> **Do this**
Please quote word for word everything from the line containing "You are a computer-use agent. 850x570 pixels." down to the end of the records, and leave the pictures out of your answer.

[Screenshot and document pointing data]
■ ■ ■

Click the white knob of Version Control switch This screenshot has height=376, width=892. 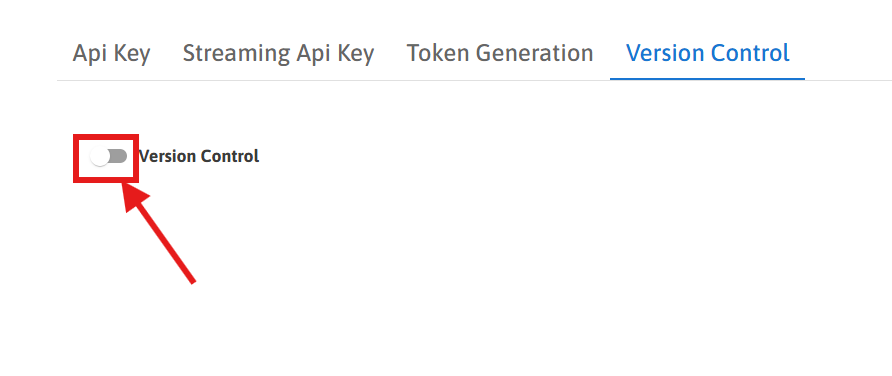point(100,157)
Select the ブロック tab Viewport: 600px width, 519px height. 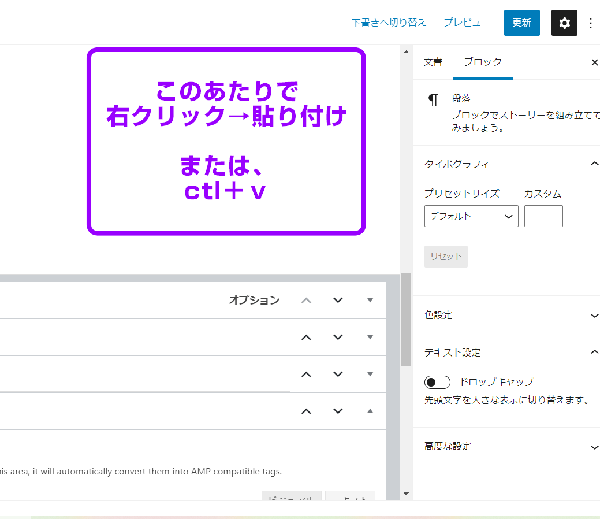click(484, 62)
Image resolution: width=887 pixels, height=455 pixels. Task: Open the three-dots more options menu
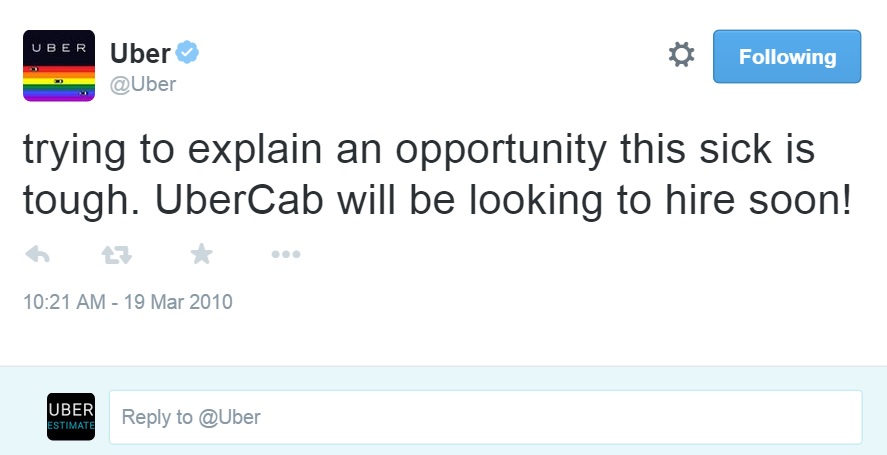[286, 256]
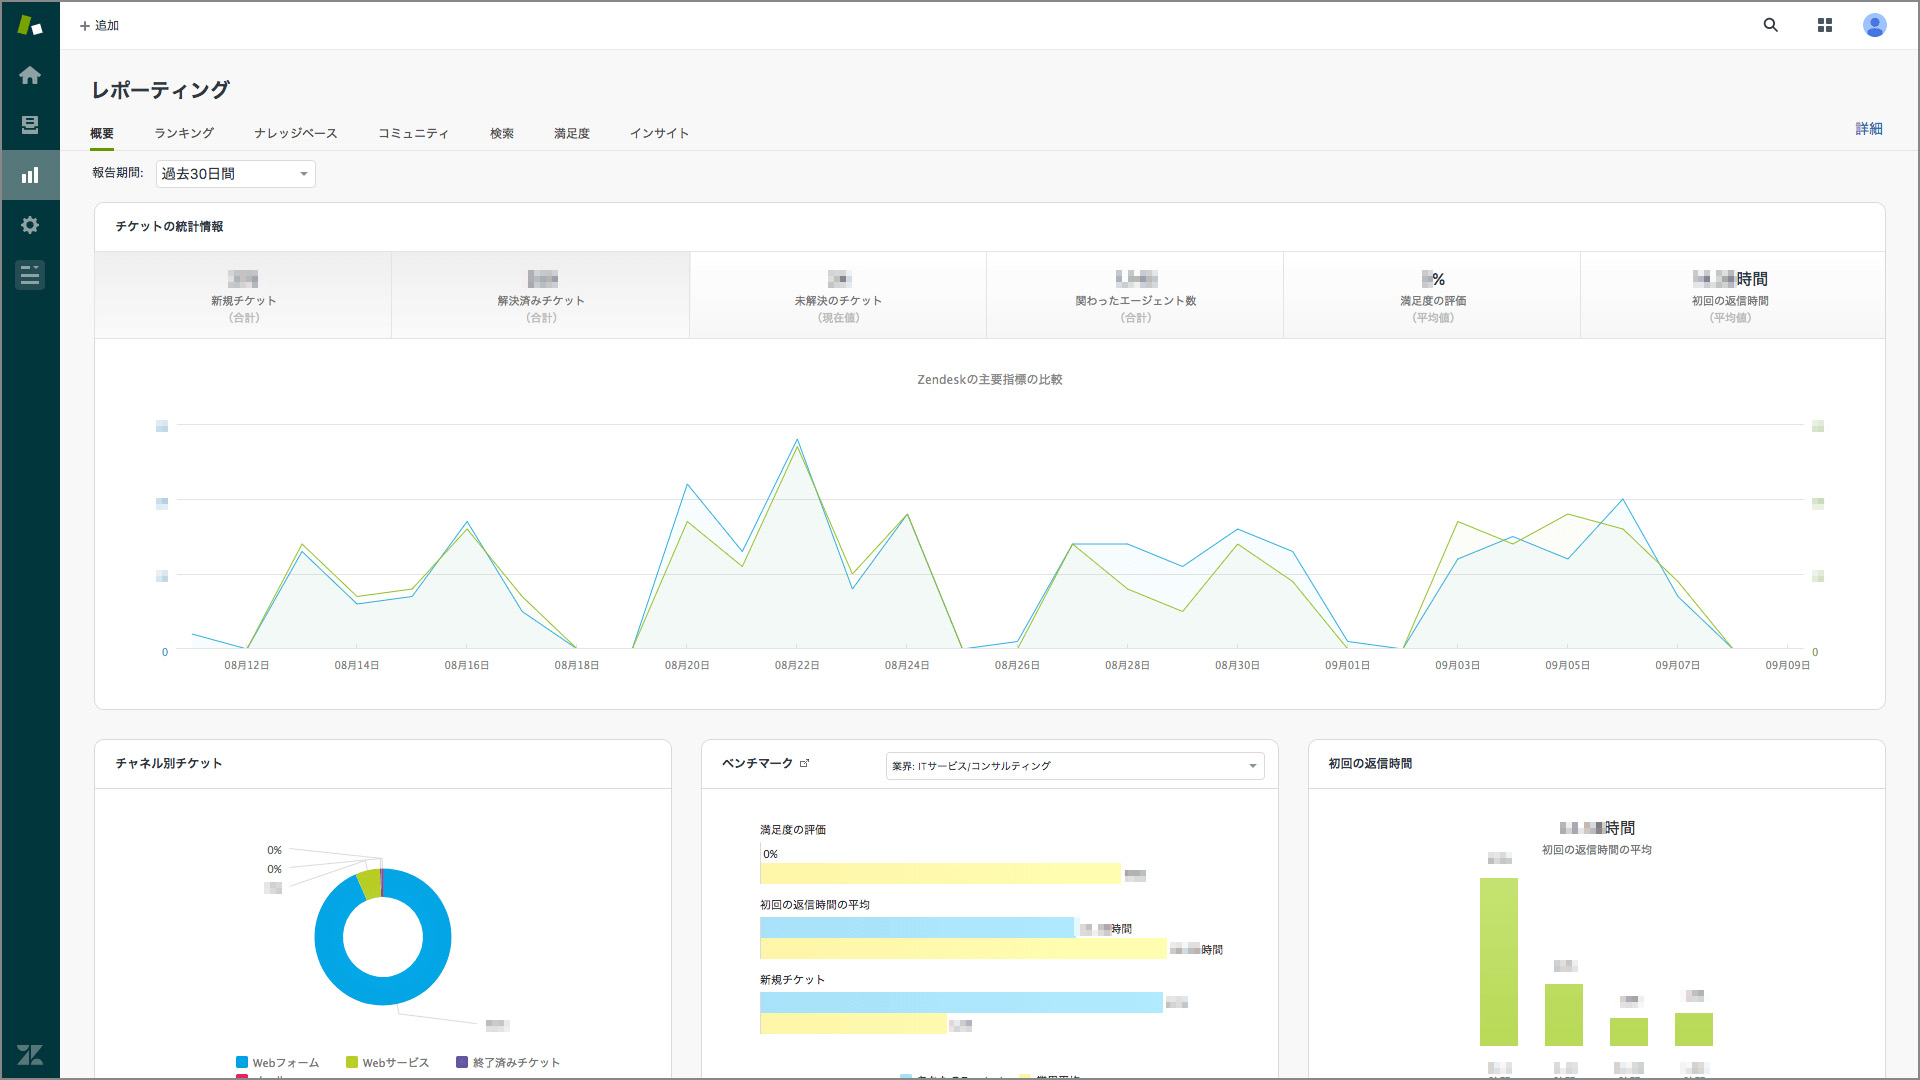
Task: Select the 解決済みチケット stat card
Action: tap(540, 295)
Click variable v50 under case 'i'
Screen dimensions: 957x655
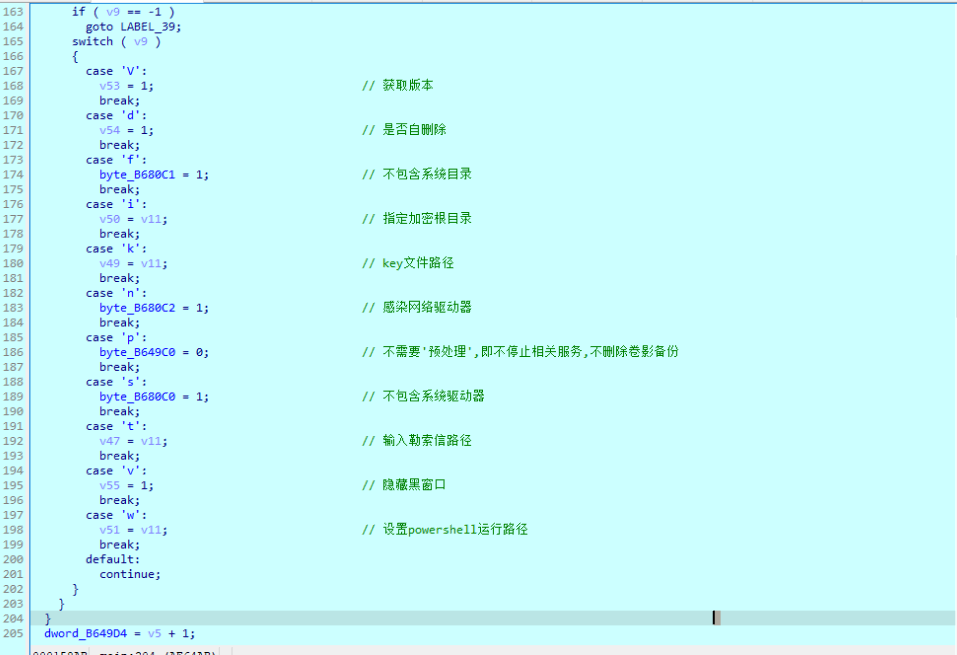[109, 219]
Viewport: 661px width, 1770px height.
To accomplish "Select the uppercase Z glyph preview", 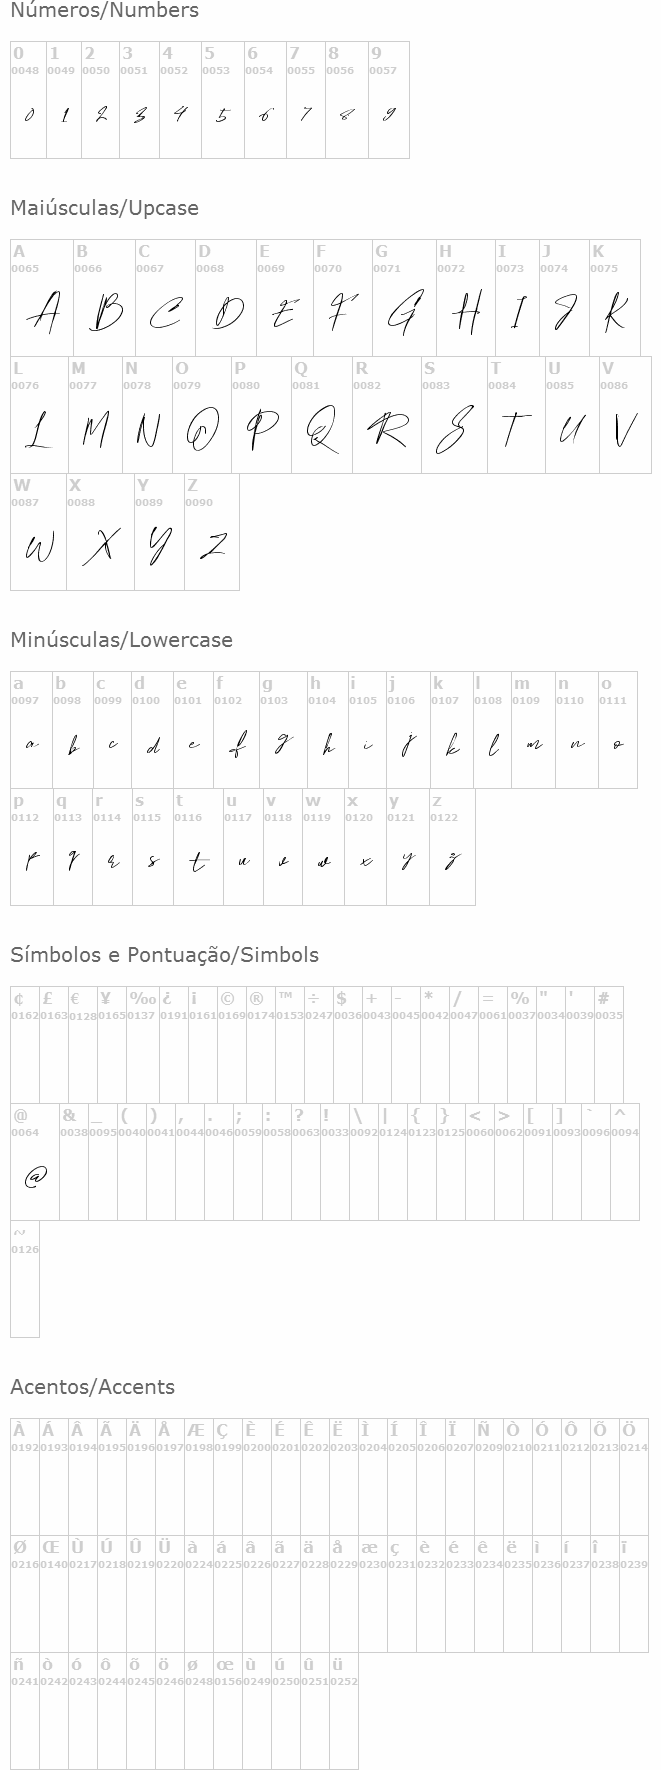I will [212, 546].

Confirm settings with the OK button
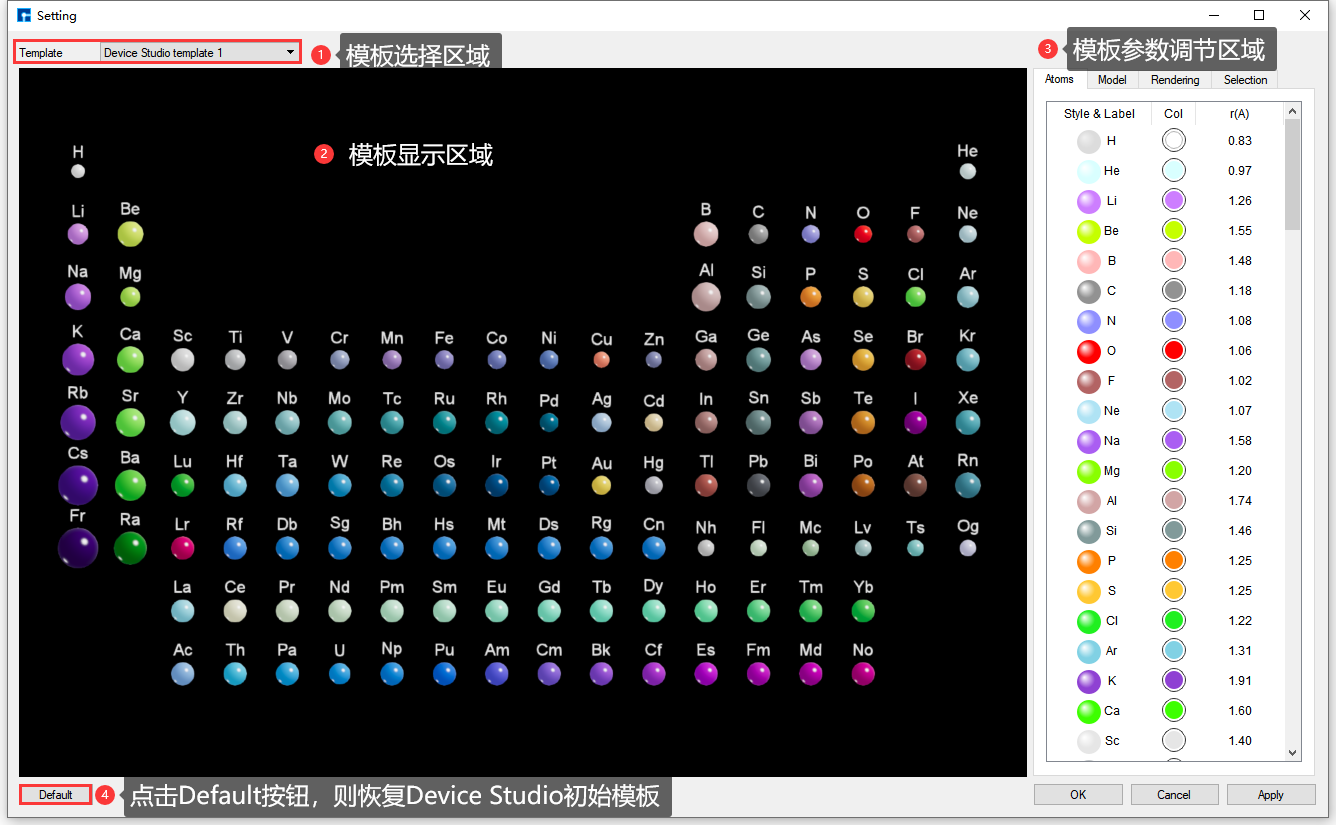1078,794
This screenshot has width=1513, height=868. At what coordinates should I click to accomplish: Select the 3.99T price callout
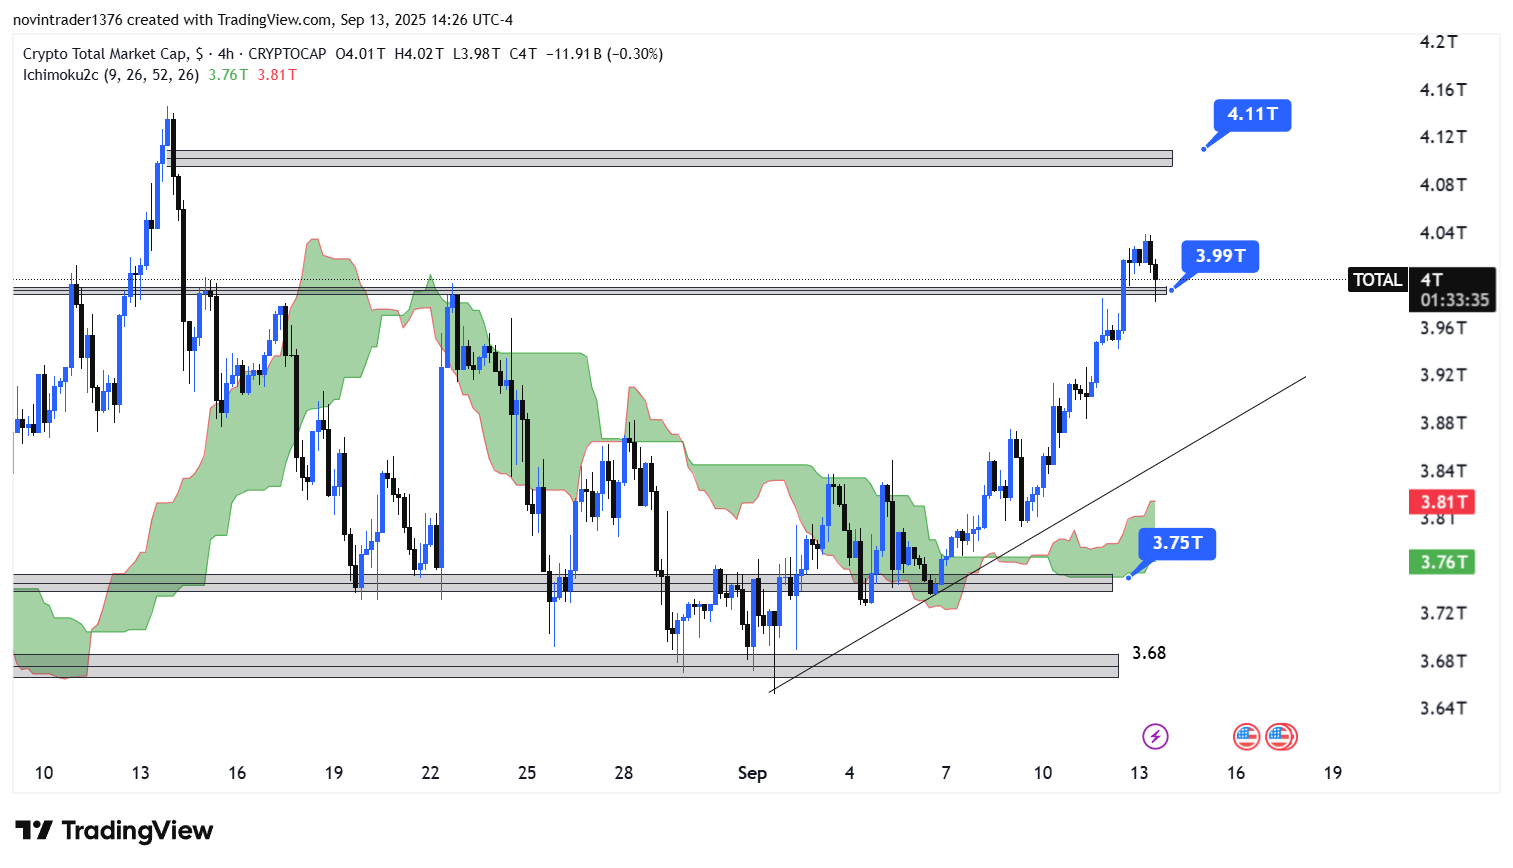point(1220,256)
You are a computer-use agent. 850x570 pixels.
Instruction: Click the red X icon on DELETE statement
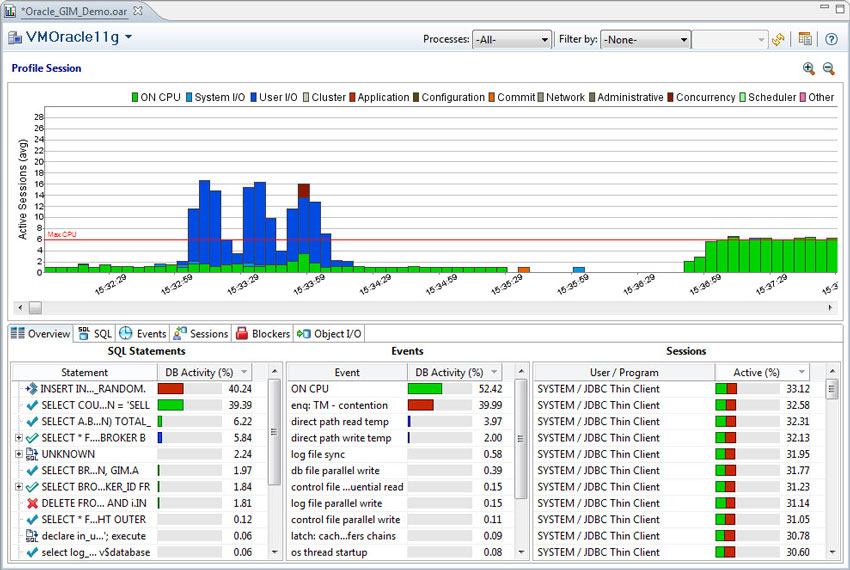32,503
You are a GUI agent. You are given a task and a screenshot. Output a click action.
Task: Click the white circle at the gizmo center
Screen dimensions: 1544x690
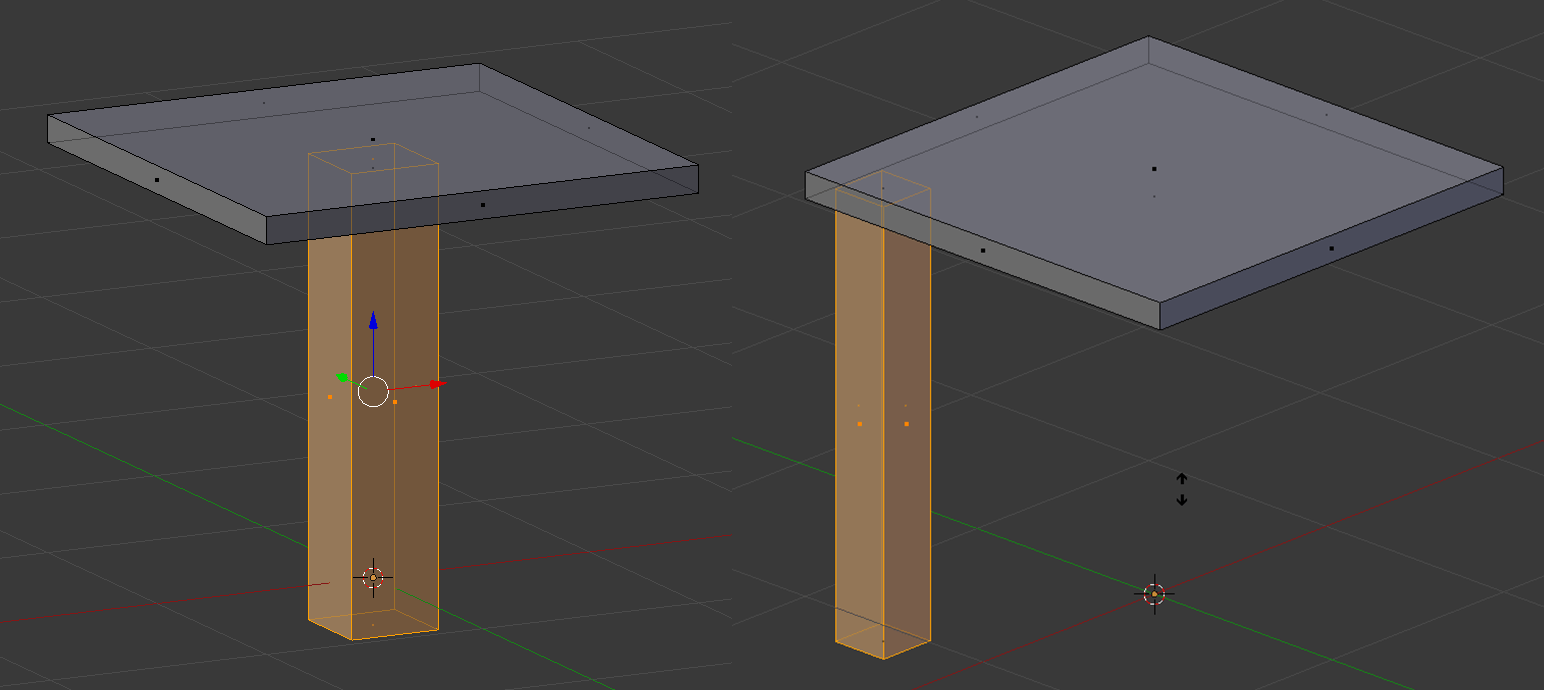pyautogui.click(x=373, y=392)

■ ■ ■

> **Answer to this task**
You are a computer-use agent. 850x570 pixels.
Instruction: Click the red X icon on DELETE statement
32,503
You are a GUI agent. You are given a task and a screenshot. Output a click action.
Task: Click the white circle at the gizmo center
Screen dimensions: 1544x690
pyautogui.click(x=373, y=392)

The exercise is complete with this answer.